In [None]:
%%time
import boto3
from sagemaker import get_execution_role
from sagemaker.amazon.amazon_estimator import get_image_uri

role = get_execution_role()

bucket='s3-bucket' # customize to your bucket
training_image = get_image_uri(boto3.Session().region_name, 'image-classification')

In [None]:
import os
import urllib.request

def download(url):
    filename = url.split("/")[-1]
    if not os.path.exists(filename):
        urllib.request.urlretrieve(url, filename)

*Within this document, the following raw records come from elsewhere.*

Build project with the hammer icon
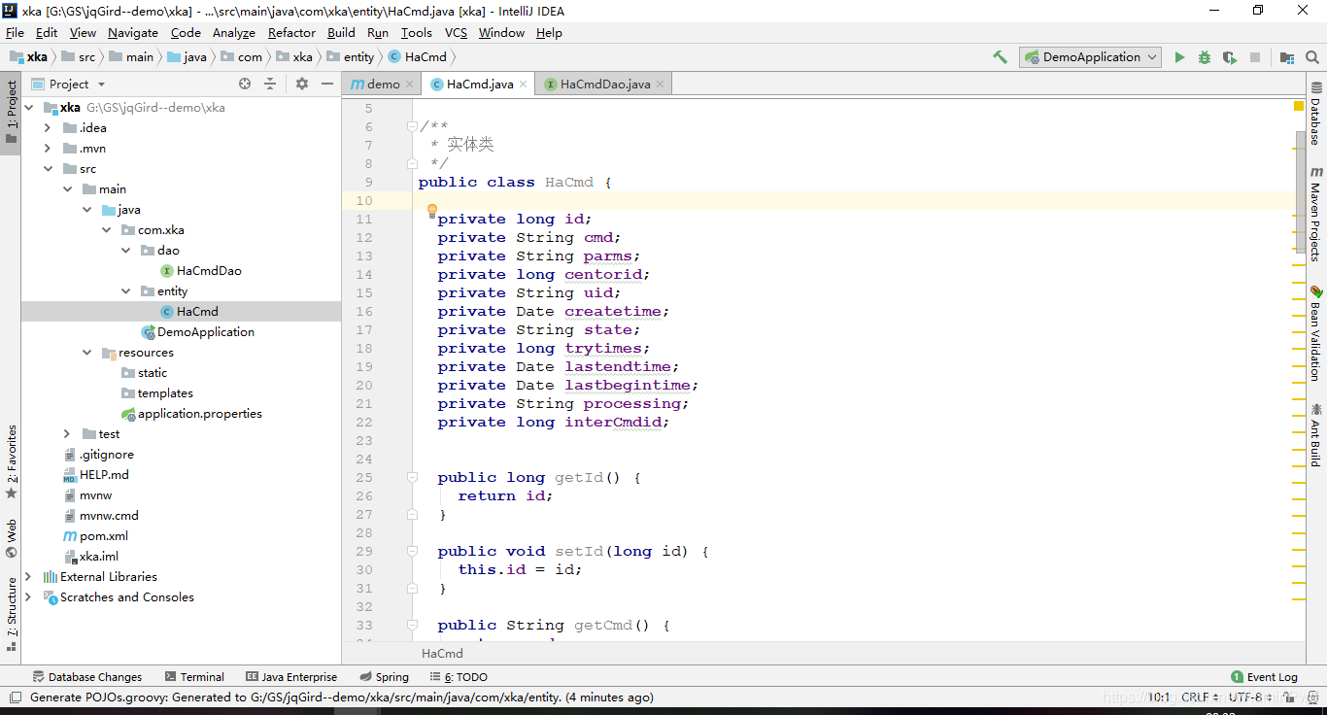The height and width of the screenshot is (715, 1327). (x=1000, y=57)
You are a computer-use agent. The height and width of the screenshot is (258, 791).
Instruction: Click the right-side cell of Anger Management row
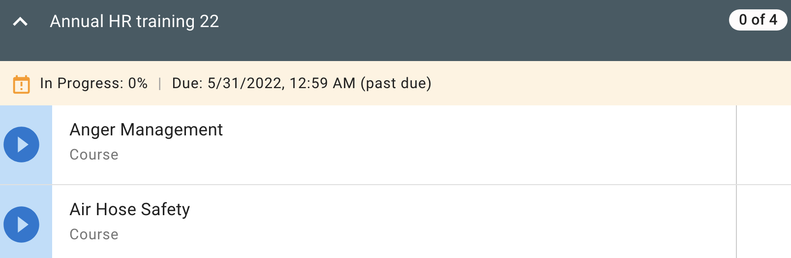(x=763, y=145)
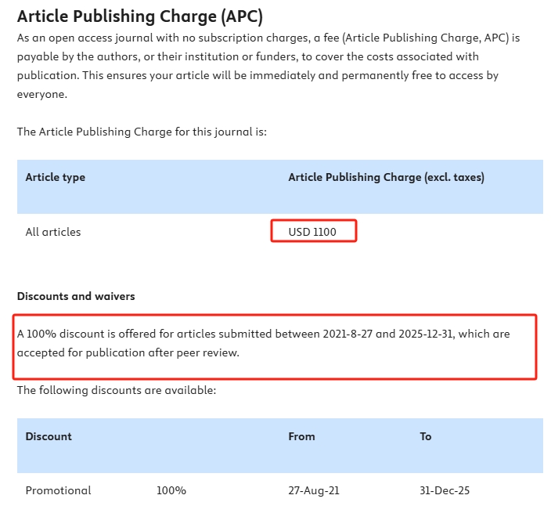Click 'Article Publishing Charge (excl. taxes)' column header
The image size is (551, 524).
[386, 178]
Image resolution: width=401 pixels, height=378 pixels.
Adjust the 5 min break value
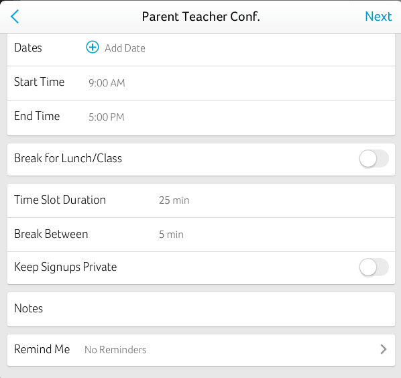coord(172,235)
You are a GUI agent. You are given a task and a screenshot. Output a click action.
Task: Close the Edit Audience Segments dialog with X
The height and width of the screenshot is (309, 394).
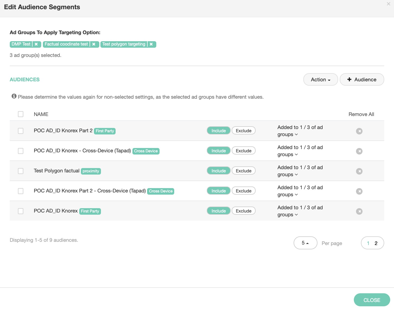pyautogui.click(x=388, y=4)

download('https://raw.githubusercontent.com/apache/incubator-mxnet/master/tools/im2rec.py')

In [None]:
%%bash
mkdir local_data/sunburst
mkdir local_data/solid


In [None]:
s3sunburst = 's3://{}/cropped-images/Sunburst'.format(bucket)
s3solid = 's3://{}/cropped-images/Solid'.format(bucket)
!aws s3 cp $s3sunburst local_data/sunburst --recursive --quiet
!aws s3 cp $s3solid local_data/solid --recursive --quiet

In [None]:
%%bash
python im2rec.py --list --recursive --train-ratio 0.90 woodspread local_data

In [None]:
%%bash
python im2rec.py --resize 512 --quality 100 --num-thread 4 woodspread local_data

In [None]:
# Four channels: train, validation, train_lst, and validation_lst
s3train = 's3://{}/mxnet_set/train/'.format(bucket)
s3validation = 's3://{}/mxnet_set/validation/'.format(bucket)
s3train_lst = 's3://{}/mxnet_set/train_lst/'.format(bucket)
s3validation_lst = 's3://{}/mxnet_setvalidation_lst/'.format(bucket)

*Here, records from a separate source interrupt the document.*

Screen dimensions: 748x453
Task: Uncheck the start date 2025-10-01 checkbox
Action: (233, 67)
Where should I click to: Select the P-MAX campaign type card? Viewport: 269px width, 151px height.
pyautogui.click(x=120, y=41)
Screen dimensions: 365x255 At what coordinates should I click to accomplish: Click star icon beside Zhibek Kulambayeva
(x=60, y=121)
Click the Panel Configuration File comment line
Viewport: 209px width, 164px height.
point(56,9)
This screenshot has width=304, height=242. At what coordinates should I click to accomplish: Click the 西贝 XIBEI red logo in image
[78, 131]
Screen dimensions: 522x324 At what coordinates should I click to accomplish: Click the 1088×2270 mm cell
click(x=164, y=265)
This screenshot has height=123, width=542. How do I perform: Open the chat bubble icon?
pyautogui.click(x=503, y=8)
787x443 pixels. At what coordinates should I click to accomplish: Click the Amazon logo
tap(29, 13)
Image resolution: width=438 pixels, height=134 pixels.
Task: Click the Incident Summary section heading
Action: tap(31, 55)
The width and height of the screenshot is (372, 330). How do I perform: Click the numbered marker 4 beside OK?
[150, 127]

# upload the image files to train and validation channels
!aws s3 cp woodspread_train.rec $s3train
!aws s3 cp woodspread_val.rec $s3validation

# upload the lst files to train_lst and validation_lst channels
!aws s3 cp woodspread_train.lst $s3train_lst
!aws s3 cp woodspread_val.lst $s3validation_lst

## Fine-tuning the Image Classification Model

### Training parameters
There are two kinds of parameters that need to be set for training. The first one are the parameters for the training job. These include:

* **Input specification**: These are the training and validation channels that specify the path where training data is present. These are specified in the "InputDataConfig" section. The main parameters that need to be set is the "ContentType" which can be set to "application/x-recordio" or "application/x-image" based on the input data format and the S3Uri which specifies the bucket and the folder where the data is present. 
* **Output specification**: This is specified in the "OutputDataConfig" section. We just need to specify the path where the output can be stored after training
* **Resource config**: This section specifies the type of instance on which to run the training and the number of hosts used for training. If "InstanceCount" is more than 1, then training can be run in a distributed manner. 

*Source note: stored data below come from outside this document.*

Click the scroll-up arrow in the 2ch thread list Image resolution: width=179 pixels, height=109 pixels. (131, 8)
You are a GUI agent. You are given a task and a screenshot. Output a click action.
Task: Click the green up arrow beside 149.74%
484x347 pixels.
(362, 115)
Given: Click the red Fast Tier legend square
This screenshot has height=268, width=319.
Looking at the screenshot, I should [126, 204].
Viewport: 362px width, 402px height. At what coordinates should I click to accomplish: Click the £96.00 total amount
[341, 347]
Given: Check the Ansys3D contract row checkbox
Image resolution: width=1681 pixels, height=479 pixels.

Apart from the above set of parameters, there are hyperparameters that are specific to the algorithm. These are:

* **num_layers**: The number of layers (depth) for the network. We use 18 in this samples but other values such as 50, 152 can be used.
* **image_shape**: The input image dimensions,'num_channels, height, width', for the network. It should be no larger than the actual image size. The number of channels should be same as the actual image.
* **num_training_samples**: This is the total number of training samples. It is set to 15240 for caltech dataset with the current split.
* **num_classes**: This is the number of output classes for the new dataset. Imagenet was trained with 1000 output classes but the number of output classes can be changed for fine-tuning. For caltech, we use 257 because it has 256 object categories + 1 clutter class.
* **mini_batch_size**: The number of training samples used for each mini batch. In distributed training, the number of training samples used per batch will be N * mini_batch_size where N is the number of hosts on which training is run.
* **epochs**: Number of training epochs.
* **learning_rate**: Learning rate for training.
* **top_k**: Report the top-k accuracy during training.
* **resize**: Resize the image before using it for training. The images are resized so that the shortest side is of this parameter. If the parameter is not set, then the training data is used as such without resizing.
* **checkpoint_frequency**: Period to store model parameters (in number of epochs).
* **use_pretrained_model**: Set to 1 to use pretrained model for transfer learning.

In [None]:
training_image = get_image_uri(boto3.Session().region_name, 'image-classification')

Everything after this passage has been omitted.